**WHAT YOU SHOULD DO**
Include in the output exactly the lines from the opening of the data through the line containing "Click Take our", and nothing more.

**LISTED ENTRIES**
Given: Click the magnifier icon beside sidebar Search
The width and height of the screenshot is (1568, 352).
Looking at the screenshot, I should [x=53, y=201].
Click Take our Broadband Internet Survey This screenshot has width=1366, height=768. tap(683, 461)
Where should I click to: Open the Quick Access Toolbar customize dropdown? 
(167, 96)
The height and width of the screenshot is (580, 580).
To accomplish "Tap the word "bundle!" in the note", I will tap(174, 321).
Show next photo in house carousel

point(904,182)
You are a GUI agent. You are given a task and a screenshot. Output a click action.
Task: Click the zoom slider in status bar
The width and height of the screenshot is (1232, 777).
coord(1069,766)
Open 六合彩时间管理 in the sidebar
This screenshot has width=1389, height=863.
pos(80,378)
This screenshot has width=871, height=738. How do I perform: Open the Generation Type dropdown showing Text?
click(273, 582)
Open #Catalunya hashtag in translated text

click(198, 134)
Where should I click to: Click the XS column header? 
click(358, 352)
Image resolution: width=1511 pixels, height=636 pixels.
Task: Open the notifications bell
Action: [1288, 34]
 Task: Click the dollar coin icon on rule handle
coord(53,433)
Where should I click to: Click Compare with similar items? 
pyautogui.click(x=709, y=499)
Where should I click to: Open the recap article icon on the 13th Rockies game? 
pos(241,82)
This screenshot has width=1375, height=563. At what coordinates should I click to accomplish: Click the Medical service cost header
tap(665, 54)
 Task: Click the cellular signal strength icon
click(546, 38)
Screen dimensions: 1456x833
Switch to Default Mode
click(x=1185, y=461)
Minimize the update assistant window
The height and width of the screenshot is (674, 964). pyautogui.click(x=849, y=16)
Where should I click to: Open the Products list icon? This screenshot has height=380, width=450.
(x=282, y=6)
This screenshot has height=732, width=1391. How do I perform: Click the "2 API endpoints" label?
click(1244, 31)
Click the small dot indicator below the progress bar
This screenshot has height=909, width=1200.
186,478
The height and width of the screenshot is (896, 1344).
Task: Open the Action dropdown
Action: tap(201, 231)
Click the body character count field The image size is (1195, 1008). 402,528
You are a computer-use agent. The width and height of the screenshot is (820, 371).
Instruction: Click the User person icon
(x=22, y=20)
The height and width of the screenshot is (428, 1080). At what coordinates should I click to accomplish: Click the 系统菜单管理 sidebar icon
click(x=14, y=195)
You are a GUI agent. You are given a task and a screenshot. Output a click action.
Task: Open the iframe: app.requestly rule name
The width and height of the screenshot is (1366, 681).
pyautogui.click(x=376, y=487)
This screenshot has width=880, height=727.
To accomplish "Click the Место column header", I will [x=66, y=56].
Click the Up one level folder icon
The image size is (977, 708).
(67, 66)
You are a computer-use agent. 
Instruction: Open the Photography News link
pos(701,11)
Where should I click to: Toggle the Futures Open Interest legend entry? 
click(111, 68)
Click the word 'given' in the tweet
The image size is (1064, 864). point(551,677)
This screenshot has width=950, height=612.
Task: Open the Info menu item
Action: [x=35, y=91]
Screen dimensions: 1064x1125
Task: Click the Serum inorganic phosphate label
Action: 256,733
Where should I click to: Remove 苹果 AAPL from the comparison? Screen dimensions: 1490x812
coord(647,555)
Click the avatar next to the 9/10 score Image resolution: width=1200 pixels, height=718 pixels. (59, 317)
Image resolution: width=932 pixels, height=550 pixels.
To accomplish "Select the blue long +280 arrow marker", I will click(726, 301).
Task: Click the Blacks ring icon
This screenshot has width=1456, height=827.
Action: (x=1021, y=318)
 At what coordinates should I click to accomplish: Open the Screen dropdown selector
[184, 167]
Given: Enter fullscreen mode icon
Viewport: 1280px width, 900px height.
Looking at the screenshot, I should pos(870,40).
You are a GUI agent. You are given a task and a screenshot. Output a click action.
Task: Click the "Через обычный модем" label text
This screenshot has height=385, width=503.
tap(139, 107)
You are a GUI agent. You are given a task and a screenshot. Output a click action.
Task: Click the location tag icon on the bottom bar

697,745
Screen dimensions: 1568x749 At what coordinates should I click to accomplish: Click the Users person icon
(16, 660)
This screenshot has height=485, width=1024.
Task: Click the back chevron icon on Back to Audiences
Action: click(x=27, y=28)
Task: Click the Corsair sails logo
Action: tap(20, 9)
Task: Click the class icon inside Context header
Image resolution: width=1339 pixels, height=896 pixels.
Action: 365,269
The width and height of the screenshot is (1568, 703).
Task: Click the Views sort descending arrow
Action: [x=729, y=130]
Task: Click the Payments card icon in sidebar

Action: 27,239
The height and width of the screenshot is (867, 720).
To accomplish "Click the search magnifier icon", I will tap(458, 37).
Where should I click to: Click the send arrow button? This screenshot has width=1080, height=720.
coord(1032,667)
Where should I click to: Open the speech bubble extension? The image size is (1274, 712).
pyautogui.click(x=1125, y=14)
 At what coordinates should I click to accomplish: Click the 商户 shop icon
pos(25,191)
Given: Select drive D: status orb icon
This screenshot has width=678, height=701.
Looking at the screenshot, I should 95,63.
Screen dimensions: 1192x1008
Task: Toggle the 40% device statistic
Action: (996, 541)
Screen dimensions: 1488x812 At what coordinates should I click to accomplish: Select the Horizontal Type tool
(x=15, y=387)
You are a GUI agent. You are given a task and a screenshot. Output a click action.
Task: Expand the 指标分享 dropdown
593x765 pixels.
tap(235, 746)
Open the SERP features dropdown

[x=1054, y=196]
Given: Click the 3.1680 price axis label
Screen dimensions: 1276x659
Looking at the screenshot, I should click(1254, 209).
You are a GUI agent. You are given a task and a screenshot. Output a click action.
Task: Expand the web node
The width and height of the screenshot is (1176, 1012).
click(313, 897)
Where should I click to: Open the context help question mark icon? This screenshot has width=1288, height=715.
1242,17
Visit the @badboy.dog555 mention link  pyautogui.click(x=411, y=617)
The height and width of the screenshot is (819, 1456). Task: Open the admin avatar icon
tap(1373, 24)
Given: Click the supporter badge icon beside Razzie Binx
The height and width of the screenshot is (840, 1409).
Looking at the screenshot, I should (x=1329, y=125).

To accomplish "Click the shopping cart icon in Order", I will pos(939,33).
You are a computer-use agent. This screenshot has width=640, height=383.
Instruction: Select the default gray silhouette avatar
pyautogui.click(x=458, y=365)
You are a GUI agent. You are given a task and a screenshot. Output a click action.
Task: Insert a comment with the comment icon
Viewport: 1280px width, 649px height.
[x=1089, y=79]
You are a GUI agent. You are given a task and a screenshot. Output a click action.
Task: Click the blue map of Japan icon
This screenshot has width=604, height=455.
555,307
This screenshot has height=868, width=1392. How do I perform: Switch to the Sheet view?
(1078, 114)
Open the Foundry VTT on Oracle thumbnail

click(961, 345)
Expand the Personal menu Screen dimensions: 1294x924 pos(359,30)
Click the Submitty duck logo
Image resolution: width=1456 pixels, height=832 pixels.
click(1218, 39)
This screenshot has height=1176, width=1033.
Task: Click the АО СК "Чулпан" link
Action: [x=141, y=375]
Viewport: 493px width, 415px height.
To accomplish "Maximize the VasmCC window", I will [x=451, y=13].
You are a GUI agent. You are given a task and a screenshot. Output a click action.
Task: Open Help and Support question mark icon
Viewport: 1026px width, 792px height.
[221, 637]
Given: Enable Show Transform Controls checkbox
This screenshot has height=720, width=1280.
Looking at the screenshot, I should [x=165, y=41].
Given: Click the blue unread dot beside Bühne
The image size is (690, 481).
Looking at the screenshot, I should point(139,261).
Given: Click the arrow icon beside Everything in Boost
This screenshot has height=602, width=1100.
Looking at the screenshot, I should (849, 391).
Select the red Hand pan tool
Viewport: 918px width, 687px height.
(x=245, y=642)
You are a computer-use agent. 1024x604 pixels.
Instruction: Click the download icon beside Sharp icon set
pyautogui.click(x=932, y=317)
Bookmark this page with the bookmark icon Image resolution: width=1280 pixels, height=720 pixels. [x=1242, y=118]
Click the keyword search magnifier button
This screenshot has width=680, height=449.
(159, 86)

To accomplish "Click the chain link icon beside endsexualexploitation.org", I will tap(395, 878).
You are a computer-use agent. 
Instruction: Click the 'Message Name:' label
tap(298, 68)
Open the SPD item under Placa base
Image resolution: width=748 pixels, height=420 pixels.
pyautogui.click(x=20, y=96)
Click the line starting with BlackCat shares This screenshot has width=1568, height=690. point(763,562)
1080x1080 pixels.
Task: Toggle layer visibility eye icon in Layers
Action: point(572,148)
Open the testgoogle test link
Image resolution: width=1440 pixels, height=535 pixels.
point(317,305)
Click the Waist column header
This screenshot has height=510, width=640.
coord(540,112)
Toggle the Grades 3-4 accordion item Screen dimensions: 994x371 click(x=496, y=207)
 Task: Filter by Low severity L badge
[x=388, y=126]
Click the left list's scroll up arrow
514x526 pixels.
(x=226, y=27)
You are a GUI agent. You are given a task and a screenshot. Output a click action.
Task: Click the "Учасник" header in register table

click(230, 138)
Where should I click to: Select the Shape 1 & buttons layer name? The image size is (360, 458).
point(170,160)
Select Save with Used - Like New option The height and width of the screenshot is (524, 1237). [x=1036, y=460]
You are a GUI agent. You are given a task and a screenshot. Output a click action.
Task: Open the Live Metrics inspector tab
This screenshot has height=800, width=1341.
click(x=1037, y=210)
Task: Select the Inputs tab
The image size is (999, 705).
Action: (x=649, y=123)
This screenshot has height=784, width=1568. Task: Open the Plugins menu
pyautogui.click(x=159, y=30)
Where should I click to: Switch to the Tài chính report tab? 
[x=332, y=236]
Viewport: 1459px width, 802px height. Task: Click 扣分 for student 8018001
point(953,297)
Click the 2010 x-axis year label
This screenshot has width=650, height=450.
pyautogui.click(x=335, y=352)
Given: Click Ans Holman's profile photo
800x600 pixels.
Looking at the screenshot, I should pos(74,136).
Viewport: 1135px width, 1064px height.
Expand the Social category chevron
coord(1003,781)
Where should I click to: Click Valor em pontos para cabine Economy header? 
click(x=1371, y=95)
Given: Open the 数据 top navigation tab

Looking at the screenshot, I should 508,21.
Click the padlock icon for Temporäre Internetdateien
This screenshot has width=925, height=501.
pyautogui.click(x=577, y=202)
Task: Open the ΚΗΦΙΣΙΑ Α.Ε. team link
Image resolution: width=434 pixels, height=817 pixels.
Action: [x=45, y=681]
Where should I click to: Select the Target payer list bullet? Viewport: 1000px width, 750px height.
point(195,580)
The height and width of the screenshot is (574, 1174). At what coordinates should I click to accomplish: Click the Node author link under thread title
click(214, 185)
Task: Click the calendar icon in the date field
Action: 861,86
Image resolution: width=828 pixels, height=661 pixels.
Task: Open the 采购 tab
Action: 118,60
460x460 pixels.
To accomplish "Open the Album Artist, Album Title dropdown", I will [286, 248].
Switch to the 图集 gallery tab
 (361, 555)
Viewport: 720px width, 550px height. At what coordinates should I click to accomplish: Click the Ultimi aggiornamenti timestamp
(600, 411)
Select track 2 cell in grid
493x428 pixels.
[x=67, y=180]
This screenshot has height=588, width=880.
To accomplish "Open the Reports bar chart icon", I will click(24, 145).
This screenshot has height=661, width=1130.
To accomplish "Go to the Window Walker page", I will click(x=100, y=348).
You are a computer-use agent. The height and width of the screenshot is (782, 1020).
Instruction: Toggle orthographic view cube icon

**EXPECTED ANSWER**
Given: Click the magnifier icon beside sidebar Search
The width and height of the screenshot is (1568, 352).
Looking at the screenshot, I should [x=53, y=201].
Click Take our Broadband Internet Survey This screenshot has width=1366, height=768. tap(683, 461)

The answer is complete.